Estudo aponta que desordens bucais afetam também nosso emocional

Juliana Damasceno
As experiências, ao contrário do que imaginamos, não passam apenas pela questão estética – vão muito além do que pensamos. Autoestima está diretamente relacionada a uma boa condição dentária.

Exceto se você for um dentista profissional, protético ou esteja diretamente ligado a serviços odontológicos quaisquer, certamente nunca ouviu falar em Oral Health Impact Profile (OHIP).

Na verdade, essa sigla que parece complicada é um indicativo bastante importante nas nossas vidas: ela é um índice que aponta o impacto das chamadas desordens bucais associadas à qualidade de vida dos indivíduos, no mundo inteiro.

Ele foi desenvolvido por pesquisadores australianos e tem revelado, infelizmente, que a grande população dos nossos centros urbanos – especialmente os chamados “edentados”, ou aqueles que não possuem alguns de seus dentes – sofrem graves danos emocionais e econômicos, por conta da falta de atendimento odontológico adequado. E estes resultados também se referem ao Brasil.

Outro aspecto bastante importante no estudo é o constrangimento social pelo qual passam estas pessoas – e este fator é ainda mais grave nos residentes nas cidades do que nas áreas rurais do país. E este cerceamento, esta impossibilidade permeia não somente o sonho do sorriso bonito, mas também condições emocionais, sociais e econômicas dos cidadãos.

Os resultados desta pesquisa foram divulgados esta semana pelo Instituto Bibancos de Odontologia, que adotou no Brasil uma versão mais compacta do OHIP, baseada em 14 diferentes itens para avaliar as condições de saúde bucal percebidas pelo paciente, focando em sua qualidade de vida.

“O aspecto estético ou funcional varia de pessoa para pessoa, dependendo da condição de cada um. O alto impacto é uma percepção individual e, ao mesmo tempo, uma construção social que atinge todas as classes sociais. Já tive experiências na Amazônia, aplicando o OHIP, entre as quais havia pessoas sem dentes, mas que não sofriam o impacto emocional gerado pela condição de desdentado. Para o tipo de alimentação e para a sociedade na qual essas pessoas vivem – na comunidade ribeirinha – estar sem dentes não implica em exclusão social. Em contrapartida, para um conhecido e talentoso ator paulistano, a chance de protagonizar uma novela só veio após resolver problemas estéticos na arcada dentária. Ou seja, o impacto na vida, carreira e condição financeira passou também pela correção do problema ortodôntico”.

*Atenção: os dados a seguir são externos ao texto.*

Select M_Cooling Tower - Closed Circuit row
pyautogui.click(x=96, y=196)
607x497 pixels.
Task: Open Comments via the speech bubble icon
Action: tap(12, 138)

Para o especialista, as experiências, ao contrário do que imaginamos, não passam apenas pela questão estética – vão muito além do que pensamos. “Muitas vezes, a pessoa deixa de comer um alimento não por incapacidade no maxilar, mas por constrangimento social perante outras pessoas. O medo do dente cair não a deixa, por exemplo, comer maçã”, afirma ele, acrescentando que o desdentado corrige o problema com uma prótese. Já o edentado sofre dores constantes e demanda um atendimento odontológico que é ineficiente ou inexistente dentro do serviço público de saúde.

O criador da OSCIP Turma do Bem defende que ter acesso a dentistas é um sonho de milhões de brasileiros, não apenas pela dimensão da saúde e da possibilidade de ascensão social (empregabilidade e educação), mas principalmente pela questão emocional.

Para se ter uma ideia, segundo dados do Conselho Federal de Odontologia de 2014, apesar de toda a acessibilidade e democratização da informação, cerca de 20 milhões de brasileiros ainda não têm acesso a dentista.

Ele inclusive conta uma história muito curiosa que viveu, durante uma orientação de trabalho direcionado com encarcerados.

“Quando orientei a pesquisa de um dos meus alunos, realizada no serviço odontológico de um centro de detenção paulistano, comprovei minha tese sobre a importância dos dentes na vida socioemocional. As chamadas enviadas ao serviço falavam de dor e da urgência por um dentista. Quando a súplica era finalmente atendida, o especialista notava que, na verdade, não havia nenhuma dor física envolvida – o detento queria simplesmente colar o dente da frente por um motivo muito especial: estava para receber a visita da companheira”.

Segundo Bibancos, é um grande um equívoco pensar que esse problema atinge somente a baixa renda. “Na prática, a população de alta renda também sofre impacto socioemocional provocado por problemas dentários – tanto edentados quanto desdentados”.